ACTIVITY>
Starting with the first line of the data that follows, transcribe every line verbatim until the line containing "Given: Click the date range field" has been transcribed.
╭─ DATASET EXTRACT
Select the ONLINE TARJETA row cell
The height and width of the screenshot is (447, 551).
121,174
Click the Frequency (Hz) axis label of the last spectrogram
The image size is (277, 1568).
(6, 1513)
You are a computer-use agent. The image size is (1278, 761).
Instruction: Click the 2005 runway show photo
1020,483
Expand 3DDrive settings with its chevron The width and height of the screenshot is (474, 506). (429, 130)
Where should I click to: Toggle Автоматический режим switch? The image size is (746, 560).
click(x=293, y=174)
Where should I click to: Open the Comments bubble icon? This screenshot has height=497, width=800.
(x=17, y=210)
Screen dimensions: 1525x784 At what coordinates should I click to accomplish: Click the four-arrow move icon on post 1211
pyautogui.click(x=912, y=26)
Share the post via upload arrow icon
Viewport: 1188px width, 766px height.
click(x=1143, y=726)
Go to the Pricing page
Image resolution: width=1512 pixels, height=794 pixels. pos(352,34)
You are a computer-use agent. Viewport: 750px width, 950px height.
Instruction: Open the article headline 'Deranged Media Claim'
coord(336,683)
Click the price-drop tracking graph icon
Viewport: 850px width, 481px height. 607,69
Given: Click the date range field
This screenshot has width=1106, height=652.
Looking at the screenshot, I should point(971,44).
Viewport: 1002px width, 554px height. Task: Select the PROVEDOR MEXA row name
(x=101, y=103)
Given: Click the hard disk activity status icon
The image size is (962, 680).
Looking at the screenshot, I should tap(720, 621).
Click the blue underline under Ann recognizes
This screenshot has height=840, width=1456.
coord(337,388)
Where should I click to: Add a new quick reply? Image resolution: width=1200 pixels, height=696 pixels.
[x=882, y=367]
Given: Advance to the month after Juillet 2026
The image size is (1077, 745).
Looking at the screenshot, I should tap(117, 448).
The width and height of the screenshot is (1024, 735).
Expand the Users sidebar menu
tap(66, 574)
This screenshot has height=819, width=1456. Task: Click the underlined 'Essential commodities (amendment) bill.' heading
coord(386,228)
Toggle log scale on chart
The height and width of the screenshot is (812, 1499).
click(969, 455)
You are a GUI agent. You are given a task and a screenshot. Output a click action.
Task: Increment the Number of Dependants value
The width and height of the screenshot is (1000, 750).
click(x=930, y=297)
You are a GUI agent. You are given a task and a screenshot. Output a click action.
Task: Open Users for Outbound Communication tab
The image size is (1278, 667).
╰─
ANSWER TO THE PROBLEM>
Select the ONLINE TARJETA row cell
The height and width of the screenshot is (447, 551).
121,174
Click the Frequency (Hz) axis label of the last spectrogram
The image size is (277, 1568).
(6, 1513)
You are a computer-use agent. The image size is (1278, 761).
Instruction: Click the 2005 runway show photo
1020,483
Expand 3DDrive settings with its chevron The width and height of the screenshot is (474, 506). (429, 130)
Where should I click to: Toggle Автоматический режим switch? The image size is (746, 560).
click(x=293, y=174)
Where should I click to: Open the Comments bubble icon? This screenshot has height=497, width=800.
(x=17, y=210)
Screen dimensions: 1525x784 At what coordinates should I click to accomplish: Click the four-arrow move icon on post 1211
pyautogui.click(x=912, y=26)
Share the post via upload arrow icon
Viewport: 1188px width, 766px height.
click(x=1143, y=726)
Go to the Pricing page
Image resolution: width=1512 pixels, height=794 pixels. pos(352,34)
You are a computer-use agent. Viewport: 750px width, 950px height.
Instruction: Open the article headline 'Deranged Media Claim'
coord(336,683)
Click the price-drop tracking graph icon
Viewport: 850px width, 481px height. 607,69
Given: Click the date range field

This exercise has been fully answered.